» **Exercise details**
What is the number of lines below that contain the string "August"? Give it and nothing else.

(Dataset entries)
○ ○ ○ ○

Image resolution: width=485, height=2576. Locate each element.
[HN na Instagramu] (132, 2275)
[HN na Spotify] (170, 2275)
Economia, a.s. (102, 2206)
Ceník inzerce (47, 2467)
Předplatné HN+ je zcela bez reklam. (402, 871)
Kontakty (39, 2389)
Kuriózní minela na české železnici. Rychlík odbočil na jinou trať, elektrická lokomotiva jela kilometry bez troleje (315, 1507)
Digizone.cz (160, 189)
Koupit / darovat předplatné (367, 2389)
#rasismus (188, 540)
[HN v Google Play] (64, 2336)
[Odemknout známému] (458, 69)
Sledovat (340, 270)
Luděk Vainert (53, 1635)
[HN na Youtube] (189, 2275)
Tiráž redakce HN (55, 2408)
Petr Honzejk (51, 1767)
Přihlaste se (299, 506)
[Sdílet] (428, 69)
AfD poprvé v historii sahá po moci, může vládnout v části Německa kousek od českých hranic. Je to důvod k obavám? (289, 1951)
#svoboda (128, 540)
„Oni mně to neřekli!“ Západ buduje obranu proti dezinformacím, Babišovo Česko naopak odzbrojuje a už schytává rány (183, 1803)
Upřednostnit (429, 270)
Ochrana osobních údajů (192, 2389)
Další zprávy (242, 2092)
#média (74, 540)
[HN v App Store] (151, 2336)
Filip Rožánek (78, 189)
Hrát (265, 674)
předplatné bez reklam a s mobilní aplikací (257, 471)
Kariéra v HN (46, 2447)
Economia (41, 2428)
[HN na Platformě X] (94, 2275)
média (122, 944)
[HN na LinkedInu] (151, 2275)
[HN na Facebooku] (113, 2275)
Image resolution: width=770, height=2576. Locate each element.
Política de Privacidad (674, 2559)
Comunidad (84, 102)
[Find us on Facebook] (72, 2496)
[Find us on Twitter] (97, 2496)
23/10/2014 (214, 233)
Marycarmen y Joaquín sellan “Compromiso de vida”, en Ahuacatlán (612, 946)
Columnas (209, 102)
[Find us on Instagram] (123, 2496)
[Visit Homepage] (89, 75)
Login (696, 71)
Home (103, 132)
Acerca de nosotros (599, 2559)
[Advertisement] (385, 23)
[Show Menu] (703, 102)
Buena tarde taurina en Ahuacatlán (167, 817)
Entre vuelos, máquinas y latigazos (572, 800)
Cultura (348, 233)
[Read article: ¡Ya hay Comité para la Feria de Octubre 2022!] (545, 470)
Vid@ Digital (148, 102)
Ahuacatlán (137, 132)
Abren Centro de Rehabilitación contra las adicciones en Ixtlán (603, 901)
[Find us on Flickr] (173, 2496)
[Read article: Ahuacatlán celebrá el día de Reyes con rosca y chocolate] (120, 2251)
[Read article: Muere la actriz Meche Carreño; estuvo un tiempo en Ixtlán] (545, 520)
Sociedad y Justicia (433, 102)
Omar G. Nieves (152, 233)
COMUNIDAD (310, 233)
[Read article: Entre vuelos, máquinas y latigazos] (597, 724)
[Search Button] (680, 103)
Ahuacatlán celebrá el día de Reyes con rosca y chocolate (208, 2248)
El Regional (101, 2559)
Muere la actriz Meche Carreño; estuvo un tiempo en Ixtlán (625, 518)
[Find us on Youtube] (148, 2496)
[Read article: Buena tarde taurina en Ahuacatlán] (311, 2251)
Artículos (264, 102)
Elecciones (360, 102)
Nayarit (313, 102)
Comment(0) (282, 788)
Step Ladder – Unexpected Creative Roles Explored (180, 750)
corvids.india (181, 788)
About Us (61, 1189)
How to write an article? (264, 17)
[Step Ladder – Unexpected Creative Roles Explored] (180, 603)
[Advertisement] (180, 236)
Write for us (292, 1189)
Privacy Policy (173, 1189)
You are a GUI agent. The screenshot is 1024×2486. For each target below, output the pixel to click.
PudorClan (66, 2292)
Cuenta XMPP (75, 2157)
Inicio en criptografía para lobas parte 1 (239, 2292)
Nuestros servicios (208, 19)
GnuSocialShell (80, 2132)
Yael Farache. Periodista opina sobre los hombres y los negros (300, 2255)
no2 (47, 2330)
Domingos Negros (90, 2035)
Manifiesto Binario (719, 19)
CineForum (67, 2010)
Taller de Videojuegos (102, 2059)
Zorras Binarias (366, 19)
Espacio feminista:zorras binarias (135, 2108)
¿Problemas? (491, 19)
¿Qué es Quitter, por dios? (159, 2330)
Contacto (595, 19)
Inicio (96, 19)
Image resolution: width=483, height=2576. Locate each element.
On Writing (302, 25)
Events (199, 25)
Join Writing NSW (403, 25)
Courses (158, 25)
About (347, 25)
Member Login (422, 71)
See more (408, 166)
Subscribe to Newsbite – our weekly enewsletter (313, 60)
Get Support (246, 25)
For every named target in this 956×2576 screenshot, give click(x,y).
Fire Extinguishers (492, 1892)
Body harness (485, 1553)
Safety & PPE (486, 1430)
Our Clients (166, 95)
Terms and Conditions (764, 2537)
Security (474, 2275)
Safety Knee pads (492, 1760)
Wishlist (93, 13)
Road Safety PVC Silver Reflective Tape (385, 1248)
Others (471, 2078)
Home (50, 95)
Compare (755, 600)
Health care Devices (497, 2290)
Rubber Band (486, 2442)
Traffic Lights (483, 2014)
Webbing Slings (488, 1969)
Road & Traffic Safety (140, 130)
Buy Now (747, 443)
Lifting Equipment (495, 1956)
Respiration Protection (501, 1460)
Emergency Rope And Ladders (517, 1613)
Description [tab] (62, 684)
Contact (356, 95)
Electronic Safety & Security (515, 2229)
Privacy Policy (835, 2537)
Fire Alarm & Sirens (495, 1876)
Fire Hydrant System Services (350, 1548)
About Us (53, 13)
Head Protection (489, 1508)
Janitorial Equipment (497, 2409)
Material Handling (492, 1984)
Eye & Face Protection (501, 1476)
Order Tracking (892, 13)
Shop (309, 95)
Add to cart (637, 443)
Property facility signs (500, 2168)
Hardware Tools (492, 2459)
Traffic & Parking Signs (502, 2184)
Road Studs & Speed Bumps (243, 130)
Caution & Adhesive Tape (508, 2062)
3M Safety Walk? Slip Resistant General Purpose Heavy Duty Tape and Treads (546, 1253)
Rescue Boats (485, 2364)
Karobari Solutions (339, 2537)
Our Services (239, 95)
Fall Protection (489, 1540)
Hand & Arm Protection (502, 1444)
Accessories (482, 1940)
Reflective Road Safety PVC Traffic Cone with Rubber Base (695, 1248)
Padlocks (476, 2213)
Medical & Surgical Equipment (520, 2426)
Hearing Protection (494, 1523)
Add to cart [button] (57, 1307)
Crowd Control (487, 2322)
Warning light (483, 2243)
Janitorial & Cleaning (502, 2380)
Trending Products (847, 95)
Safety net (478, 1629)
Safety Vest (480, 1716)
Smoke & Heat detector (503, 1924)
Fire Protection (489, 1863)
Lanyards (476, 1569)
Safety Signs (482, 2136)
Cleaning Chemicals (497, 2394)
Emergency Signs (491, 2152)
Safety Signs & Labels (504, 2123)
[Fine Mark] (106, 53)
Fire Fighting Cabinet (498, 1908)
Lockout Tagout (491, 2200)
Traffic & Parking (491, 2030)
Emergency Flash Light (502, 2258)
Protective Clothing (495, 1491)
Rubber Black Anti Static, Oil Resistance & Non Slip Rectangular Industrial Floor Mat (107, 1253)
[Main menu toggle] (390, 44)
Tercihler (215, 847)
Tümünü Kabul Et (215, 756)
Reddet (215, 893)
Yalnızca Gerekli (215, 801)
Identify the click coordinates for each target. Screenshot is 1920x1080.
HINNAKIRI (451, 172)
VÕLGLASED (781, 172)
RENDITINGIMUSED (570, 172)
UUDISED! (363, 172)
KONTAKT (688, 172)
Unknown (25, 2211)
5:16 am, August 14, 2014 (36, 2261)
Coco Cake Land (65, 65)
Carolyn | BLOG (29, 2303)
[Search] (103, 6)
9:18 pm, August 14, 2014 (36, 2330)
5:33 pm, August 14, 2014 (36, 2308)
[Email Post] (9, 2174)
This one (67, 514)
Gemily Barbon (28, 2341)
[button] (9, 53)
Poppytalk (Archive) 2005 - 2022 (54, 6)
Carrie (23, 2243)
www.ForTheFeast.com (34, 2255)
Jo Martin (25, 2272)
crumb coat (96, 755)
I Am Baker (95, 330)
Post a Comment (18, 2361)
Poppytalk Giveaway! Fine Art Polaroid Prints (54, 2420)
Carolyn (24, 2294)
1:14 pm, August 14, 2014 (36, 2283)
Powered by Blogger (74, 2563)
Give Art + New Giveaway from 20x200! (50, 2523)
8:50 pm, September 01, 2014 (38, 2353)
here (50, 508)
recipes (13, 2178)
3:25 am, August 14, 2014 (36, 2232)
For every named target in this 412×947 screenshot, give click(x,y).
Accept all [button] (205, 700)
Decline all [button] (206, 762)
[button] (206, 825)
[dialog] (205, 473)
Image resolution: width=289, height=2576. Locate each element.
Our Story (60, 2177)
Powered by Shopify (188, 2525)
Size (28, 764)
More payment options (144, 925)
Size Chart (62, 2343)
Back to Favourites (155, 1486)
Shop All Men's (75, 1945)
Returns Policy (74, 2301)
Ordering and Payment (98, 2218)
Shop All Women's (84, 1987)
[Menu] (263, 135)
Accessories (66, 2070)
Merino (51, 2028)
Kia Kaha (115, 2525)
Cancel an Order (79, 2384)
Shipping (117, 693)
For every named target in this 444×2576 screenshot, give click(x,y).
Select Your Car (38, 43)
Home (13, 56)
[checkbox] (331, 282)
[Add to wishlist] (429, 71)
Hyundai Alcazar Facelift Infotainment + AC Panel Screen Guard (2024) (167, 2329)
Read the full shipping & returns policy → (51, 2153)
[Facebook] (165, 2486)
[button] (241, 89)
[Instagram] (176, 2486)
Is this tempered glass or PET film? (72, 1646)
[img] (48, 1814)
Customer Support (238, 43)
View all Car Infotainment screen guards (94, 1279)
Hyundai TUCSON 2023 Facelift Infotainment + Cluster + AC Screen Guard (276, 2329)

○ ○ ○ ○

» **Reply to the task**
5